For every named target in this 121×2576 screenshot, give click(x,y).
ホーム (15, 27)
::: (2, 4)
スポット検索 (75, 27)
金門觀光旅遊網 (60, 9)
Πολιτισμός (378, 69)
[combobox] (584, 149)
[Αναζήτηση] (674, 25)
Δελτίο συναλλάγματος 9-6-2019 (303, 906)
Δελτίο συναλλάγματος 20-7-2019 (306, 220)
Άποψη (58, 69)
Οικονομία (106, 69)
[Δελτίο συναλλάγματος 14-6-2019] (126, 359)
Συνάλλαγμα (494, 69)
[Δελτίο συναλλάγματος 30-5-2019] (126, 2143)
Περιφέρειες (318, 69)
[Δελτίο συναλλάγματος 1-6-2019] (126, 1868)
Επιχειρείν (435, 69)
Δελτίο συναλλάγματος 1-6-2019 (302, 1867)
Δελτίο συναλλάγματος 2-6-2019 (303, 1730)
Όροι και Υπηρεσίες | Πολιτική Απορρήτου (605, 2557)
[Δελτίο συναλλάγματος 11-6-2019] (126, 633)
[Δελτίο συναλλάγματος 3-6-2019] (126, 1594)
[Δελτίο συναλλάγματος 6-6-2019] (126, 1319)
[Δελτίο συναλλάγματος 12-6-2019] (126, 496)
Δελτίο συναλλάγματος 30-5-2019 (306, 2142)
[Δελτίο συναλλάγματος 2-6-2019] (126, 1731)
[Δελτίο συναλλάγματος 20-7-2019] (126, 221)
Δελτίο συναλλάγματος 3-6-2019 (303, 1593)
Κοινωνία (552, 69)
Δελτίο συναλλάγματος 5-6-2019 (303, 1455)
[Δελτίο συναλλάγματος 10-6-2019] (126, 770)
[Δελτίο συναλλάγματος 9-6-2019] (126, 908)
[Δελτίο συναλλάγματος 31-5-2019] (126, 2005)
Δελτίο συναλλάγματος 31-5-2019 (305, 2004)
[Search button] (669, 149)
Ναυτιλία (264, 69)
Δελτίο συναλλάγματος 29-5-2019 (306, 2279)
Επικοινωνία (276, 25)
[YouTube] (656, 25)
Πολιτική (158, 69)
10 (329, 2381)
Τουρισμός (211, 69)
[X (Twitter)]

--

> _REQUIRED ACTION_: Would you return the whole listing exactly as written?

> _ANSWER TO THE EXERCISE_:
For every named target in this 121×2576 screenshot, give click(x,y).
ホーム (15, 27)
::: (2, 4)
スポット検索 (75, 27)
金門觀光旅遊網 (60, 9)
Πολιτισμός (378, 69)
[combobox] (584, 149)
[Αναζήτηση] (674, 25)
Δελτίο συναλλάγματος 9-6-2019 (303, 906)
Δελτίο συναλλάγματος 20-7-2019 (306, 220)
Άποψη (58, 69)
Οικονομία (106, 69)
[Δελτίο συναλλάγματος 14-6-2019] (126, 359)
Συνάλλαγμα (494, 69)
[Δελτίο συναλλάγματος 30-5-2019] (126, 2143)
Περιφέρειες (318, 69)
[Δελτίο συναλλάγματος 1-6-2019] (126, 1868)
Επιχειρείν (435, 69)
Δελτίο συναλλάγματος 1-6-2019 (302, 1867)
Δελτίο συναλλάγματος 2-6-2019 (303, 1730)
Όροι και Υπηρεσίες | Πολιτική Απορρήτου (605, 2557)
[Δελτίο συναλλάγματος 11-6-2019] (126, 633)
[Δελτίο συναλλάγματος 3-6-2019] (126, 1594)
[Δελτίο συναλλάγματος 6-6-2019] (126, 1319)
[Δελτίο συναλλάγματος 12-6-2019] (126, 496)
Δελτίο συναλλάγματος 30-5-2019 (306, 2142)
[Δελτίο συναλλάγματος 2-6-2019] (126, 1731)
[Δελτίο συναλλάγματος 20-7-2019] (126, 221)
Δελτίο συναλλάγματος 3-6-2019 (303, 1593)
Κοινωνία (552, 69)
Δελτίο συναλλάγματος 5-6-2019 (303, 1455)
[Δελτίο συναλλάγματος 10-6-2019] (126, 770)
[Δελτίο συναλλάγματος 9-6-2019] (126, 908)
[Δελτίο συναλλάγματος 31-5-2019] (126, 2005)
Δελτίο συναλλάγματος 31-5-2019 (305, 2004)
[Search button] (669, 149)
Ναυτιλία (264, 69)
Δελτίο συναλλάγματος 29-5-2019 (306, 2279)
Επικοινωνία (276, 25)
[YouTube] (656, 25)
Πολιτική (158, 69)
10 (329, 2381)
Τουρισμός (211, 69)
[X (Twitter)]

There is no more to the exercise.